Kevin Lalande, co-founder and managing director of Santé Ventures, said the firm plans to make 20-25 new early-stage investments out of the new fund. It’s already made three deals so far (equal to about 6.5 percent of its capital), putting money into San Jose-based Cryosa, which is developing treatment of sleep apnea; DyaMX, a Minnesota company focused on a treatment of Type II diabetes, and Geneos Therapeutics, a neoantigen-based personalized cancer therapy with headquarters in Pennsylvania.
The new fund was about 25 percent oversubscribed, according to Santé, and included more than 30 limited partners. Pennsylvania Public School Employees’ Retirement System committed $75 million to Fund III, and another $75 million to a planned Fund IV. It also contributed to Santé’s first two funds.
Founded in 2006, Santé has invested in a total of 33 companies, including the three startups referenced above. It’s had nearly a dozen exits, according to its Crunchbase profile, including Boston Scientific scooping up Claret Medical (for $270 million) and Millipede Medical (for $540 million); Becton Dickinson acquiring TVA Medical and IBM purchasing Explorys.

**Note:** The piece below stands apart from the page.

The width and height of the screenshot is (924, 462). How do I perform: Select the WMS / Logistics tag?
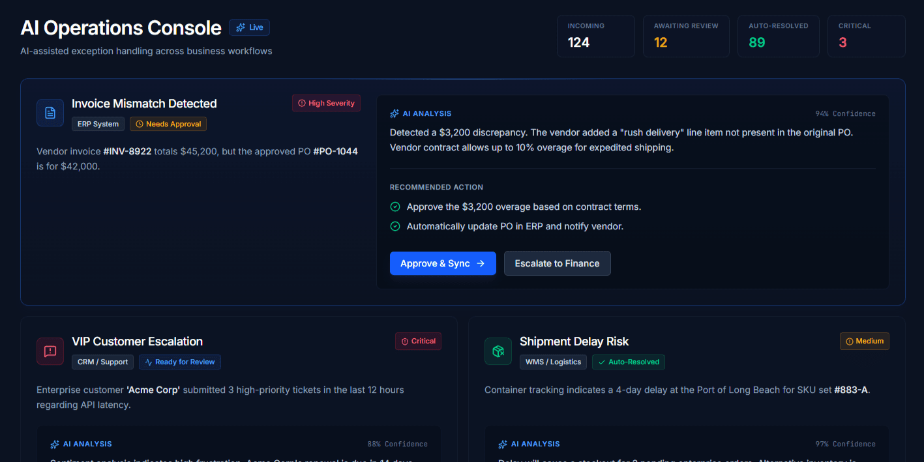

About 40 percent of the firm’s portfolio is made up of Texas companies. But Lalande points out that some companies’ technologies originated in other locales but were moved to the area so that the investors could be physically closer to help them scale.
“With many of our portfolio companies, we either created them or were the first investor,” Lalande told Crunchbase News. “We usually write the first check and support a company all the way to the end.”
Santé says that it is looking for “compelling opportunities” in the medtech, biotech, digital health, and health care services sectors. It has an office in Houston’s Texas Medical Center (for obvious reasons) and is the only VC firm focused on the space in the Austin area.
Previously, Lalande spent seven years at the now-defunct Austin Ventures.